● STATED GOAL
Copy every line of the entries below word for word. Leave the pictures out of your answer.

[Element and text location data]
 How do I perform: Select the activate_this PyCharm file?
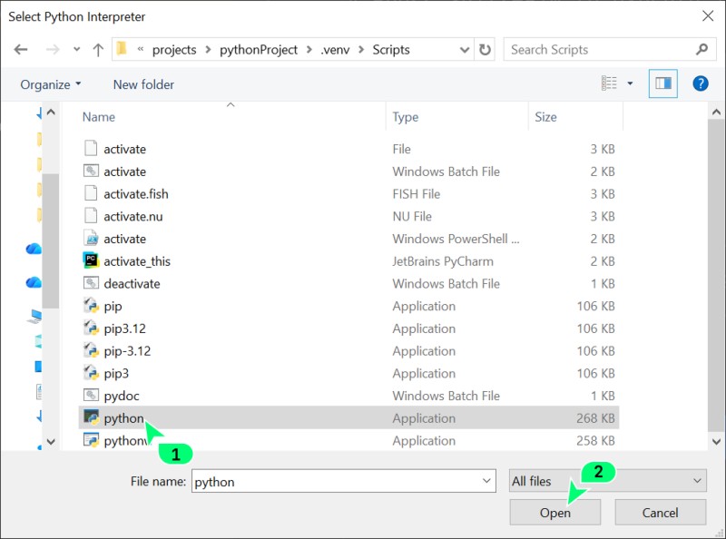pos(136,261)
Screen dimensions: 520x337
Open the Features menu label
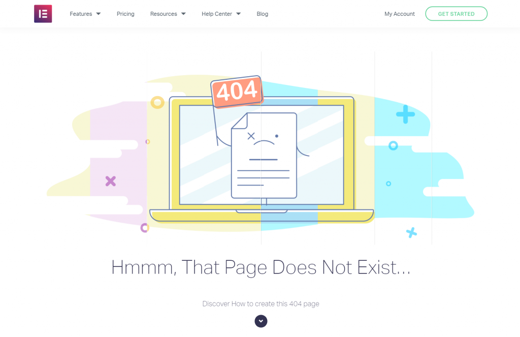point(81,14)
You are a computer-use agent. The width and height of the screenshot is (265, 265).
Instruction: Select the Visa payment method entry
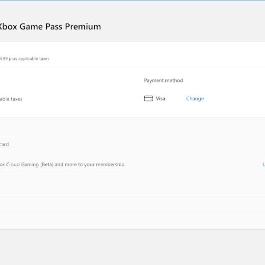coord(155,99)
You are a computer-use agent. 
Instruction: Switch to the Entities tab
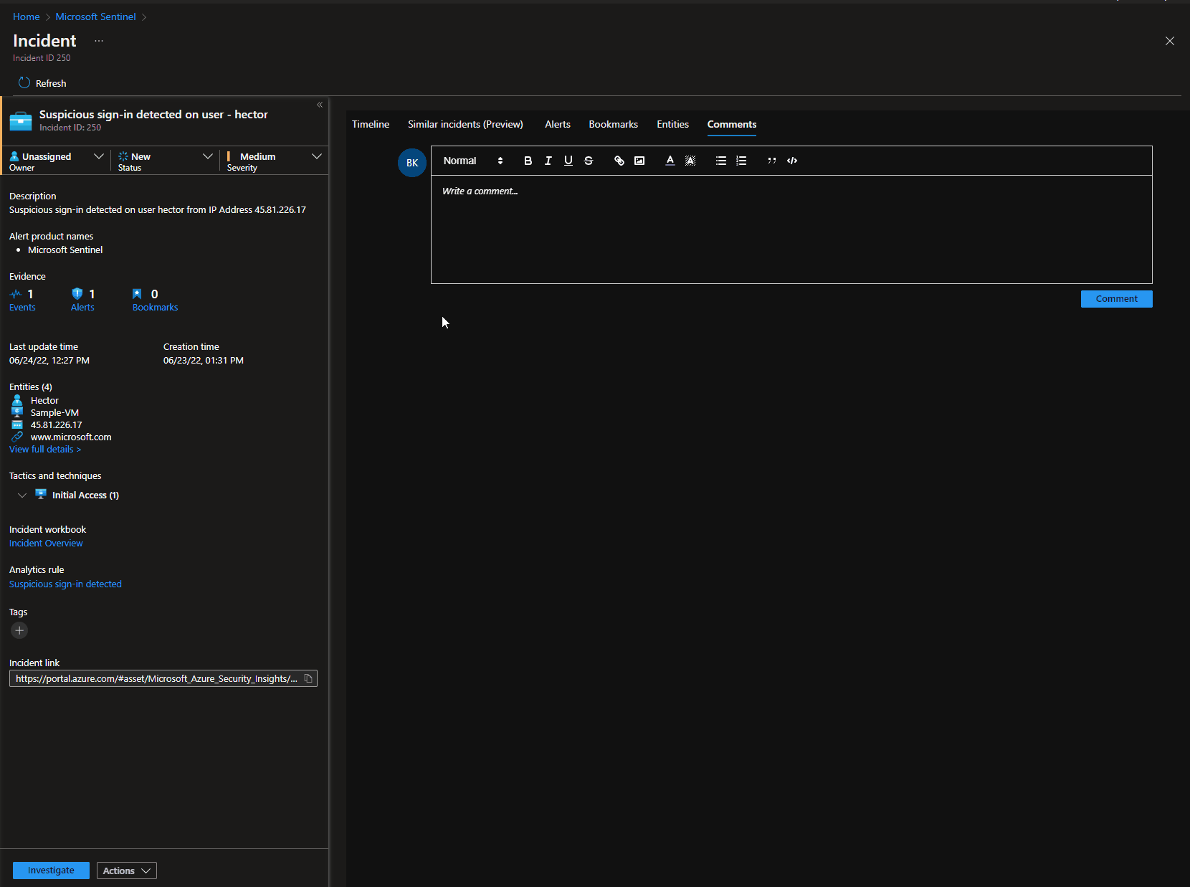(672, 124)
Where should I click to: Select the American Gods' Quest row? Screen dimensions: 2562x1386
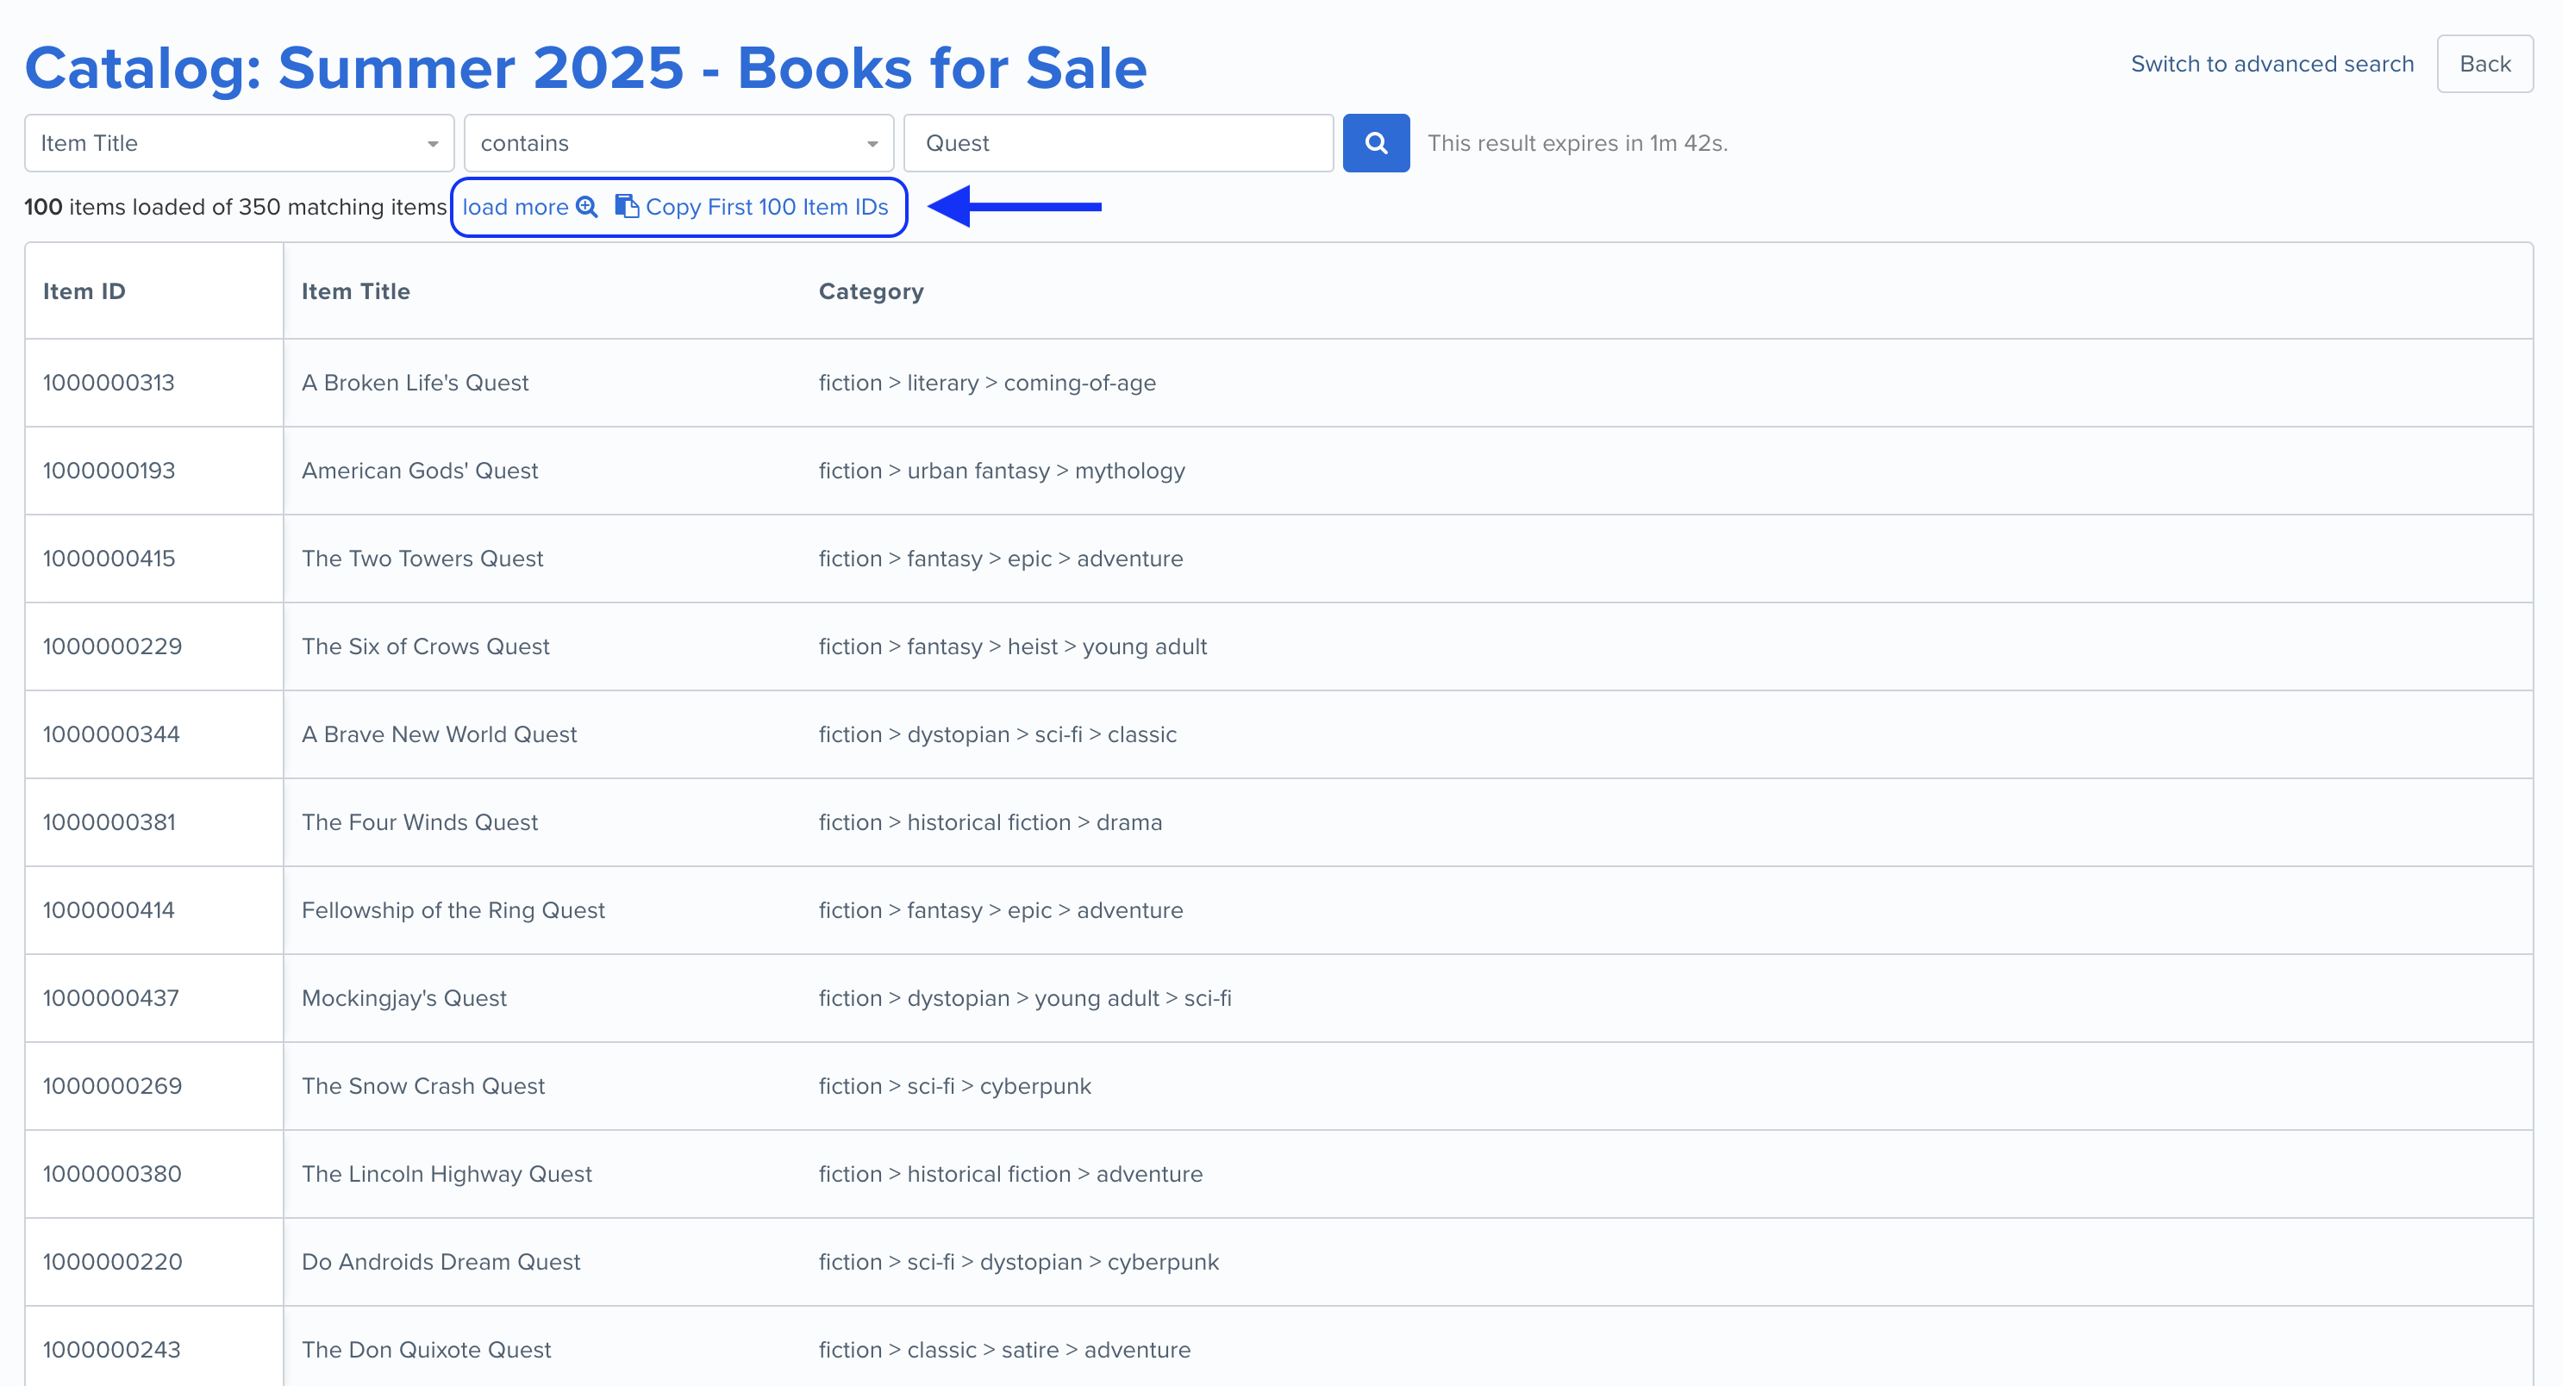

● SOLUTION BELOW
 How do I perform: Select the activate_this PyCharm file?
pos(136,261)
Screen dimensions: 520x337
Open the Features menu label
point(81,14)
You are a computer-use agent. The width and height of the screenshot is (265, 265).
Instruction: Select the Visa payment method entry
coord(155,99)
You are a computer-use agent. 
Instruction: Switch to the Entities tab
(672, 124)
Where should I click to: Select the American Gods' Quest row? Screen dimensions: 2562x1386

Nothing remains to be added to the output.